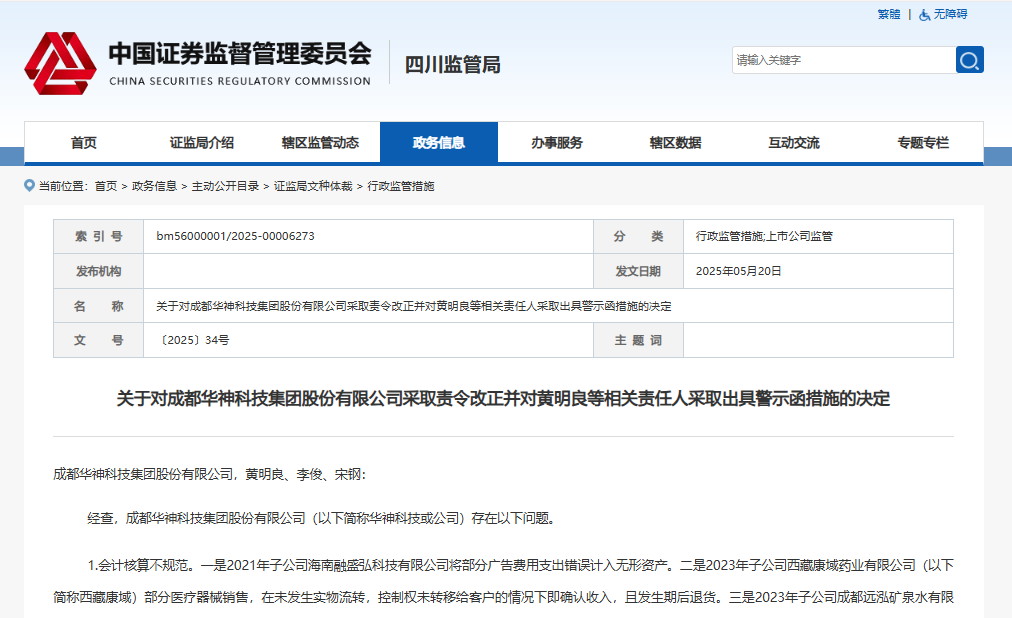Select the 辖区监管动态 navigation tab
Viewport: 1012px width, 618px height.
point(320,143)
* * * * * * * * *
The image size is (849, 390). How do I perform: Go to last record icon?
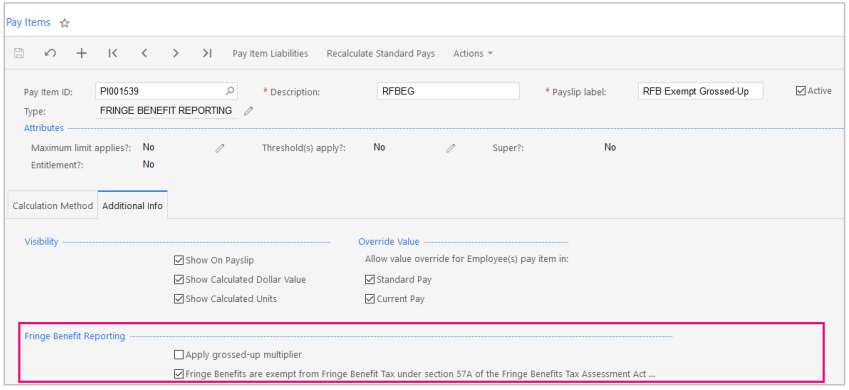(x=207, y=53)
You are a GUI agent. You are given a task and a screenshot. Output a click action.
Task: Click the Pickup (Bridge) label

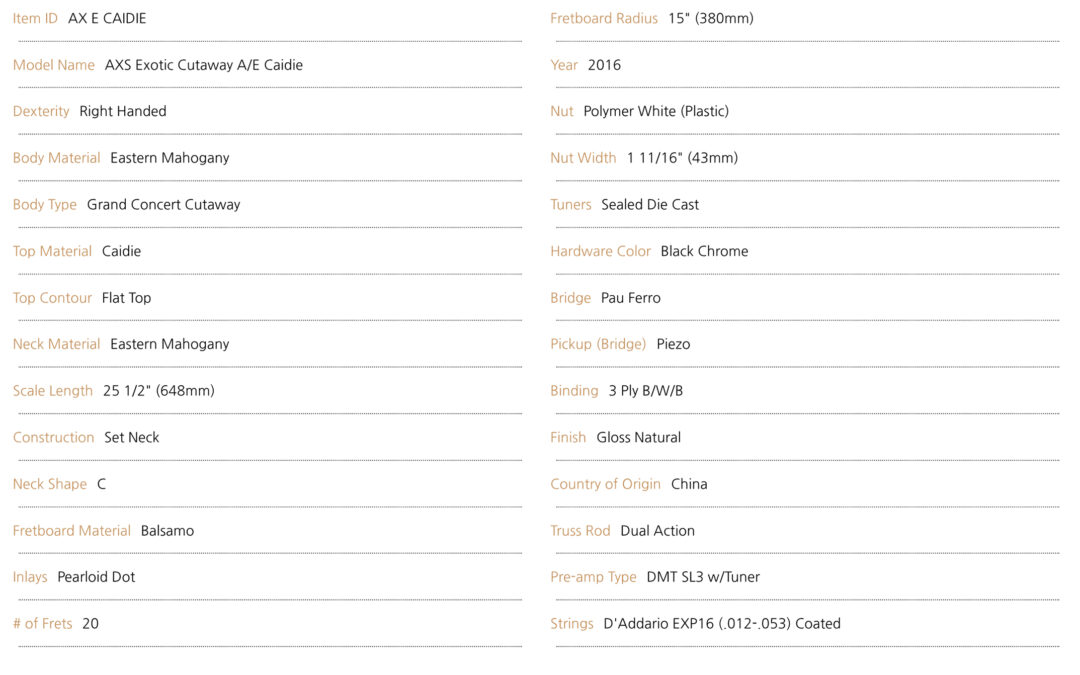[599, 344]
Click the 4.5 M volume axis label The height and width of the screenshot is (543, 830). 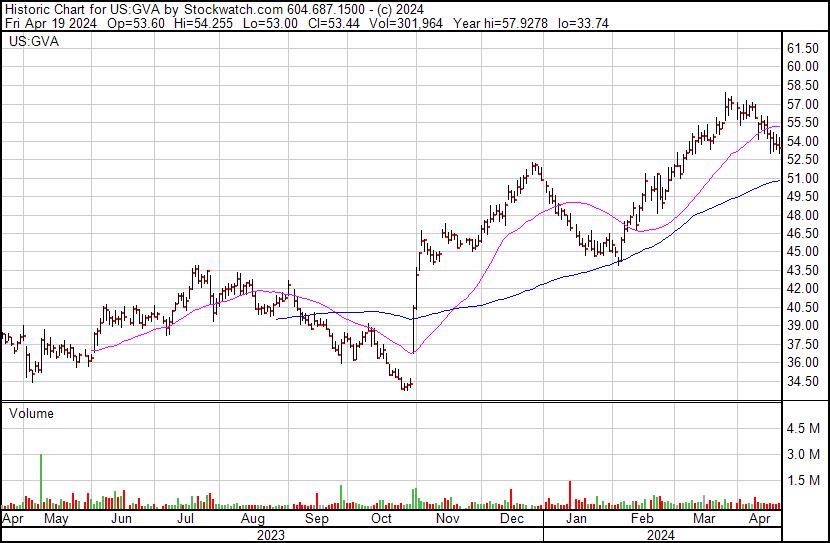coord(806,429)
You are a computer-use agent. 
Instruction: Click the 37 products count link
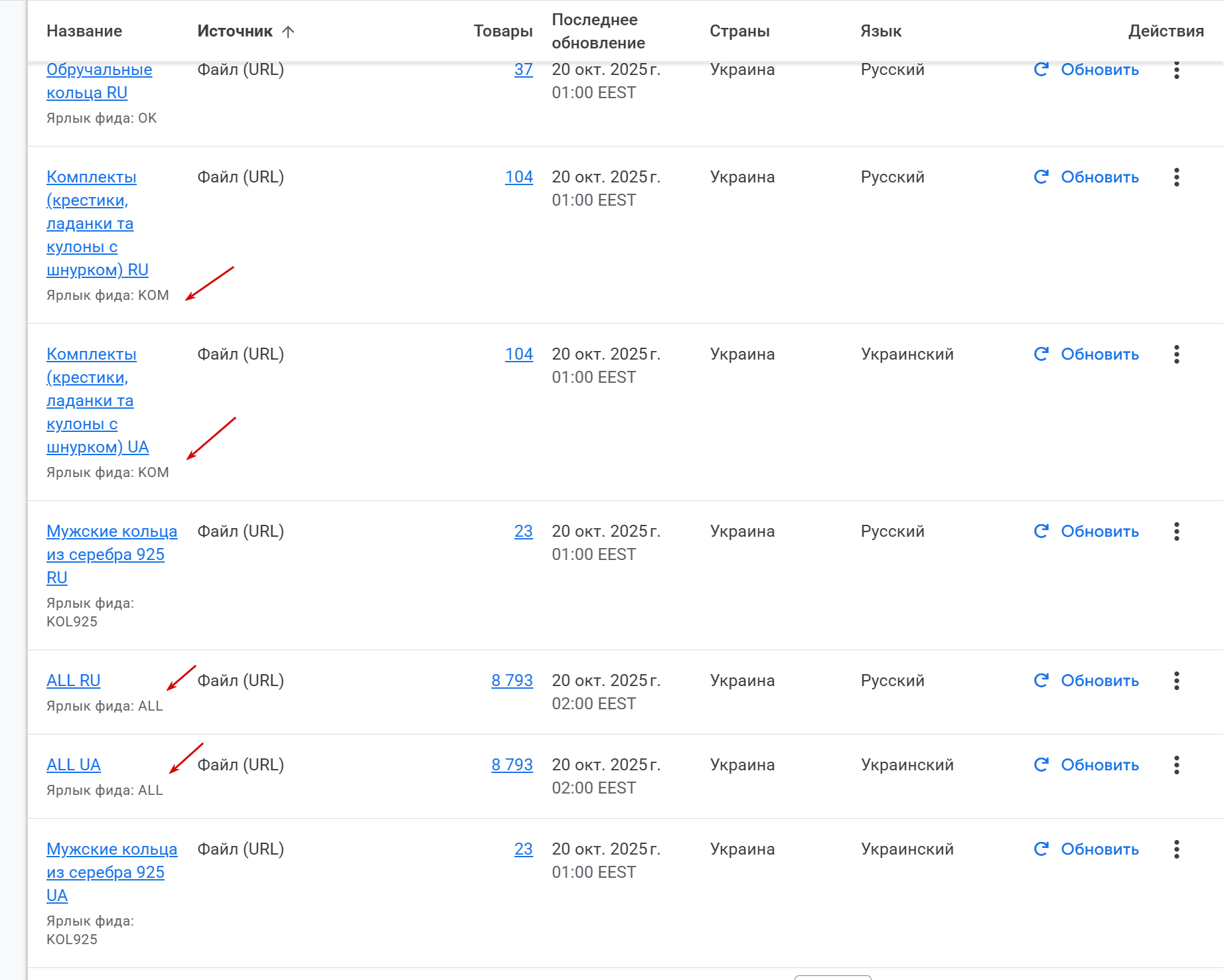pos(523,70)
* * * * * * * * *
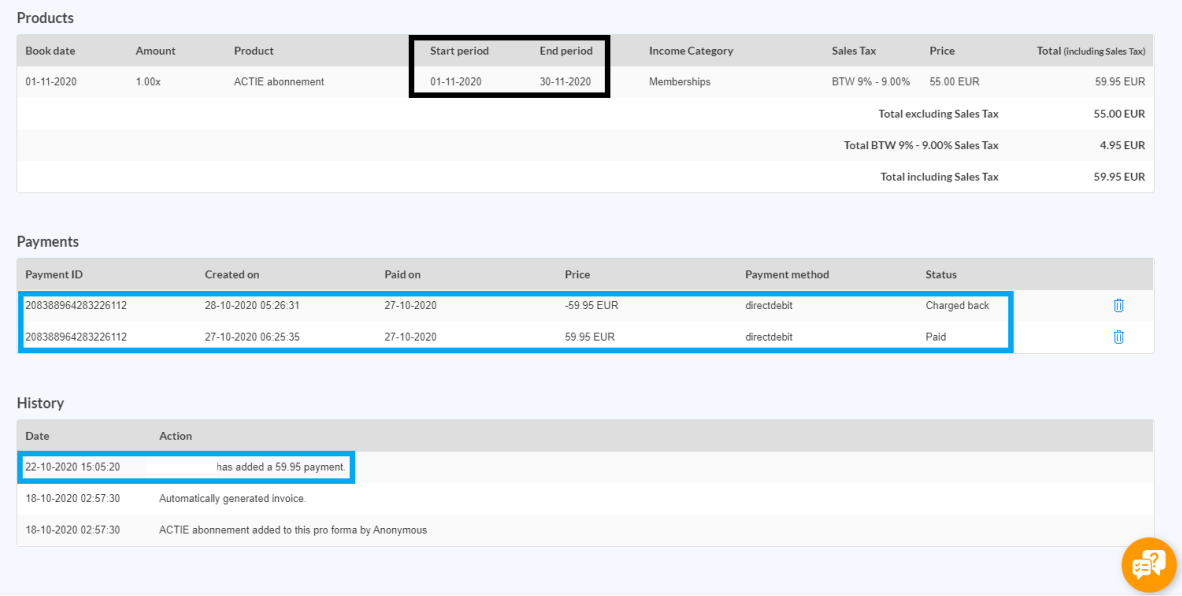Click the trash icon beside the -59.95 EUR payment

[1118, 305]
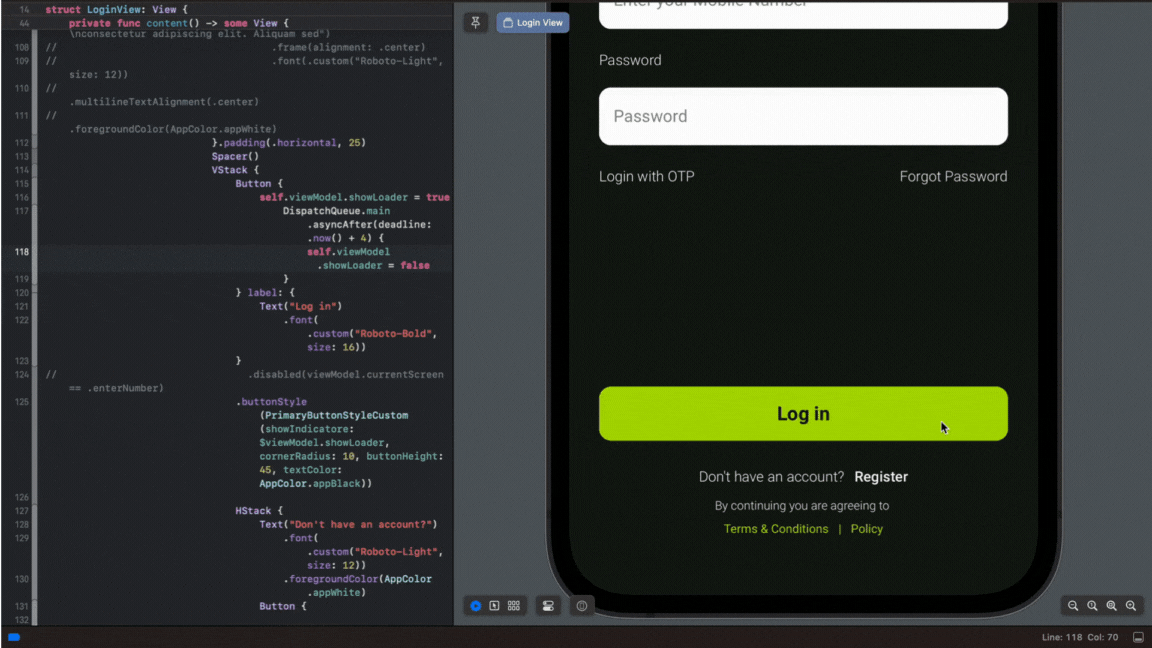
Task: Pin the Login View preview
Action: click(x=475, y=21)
* * * * * * * * *
» Exercise goal
Write out each line of the data that holds the string "agent".

» Solved exercise
You are a GUI agent. You are given a task and a screenshot. Output a click action.
You are a computer-use agent. 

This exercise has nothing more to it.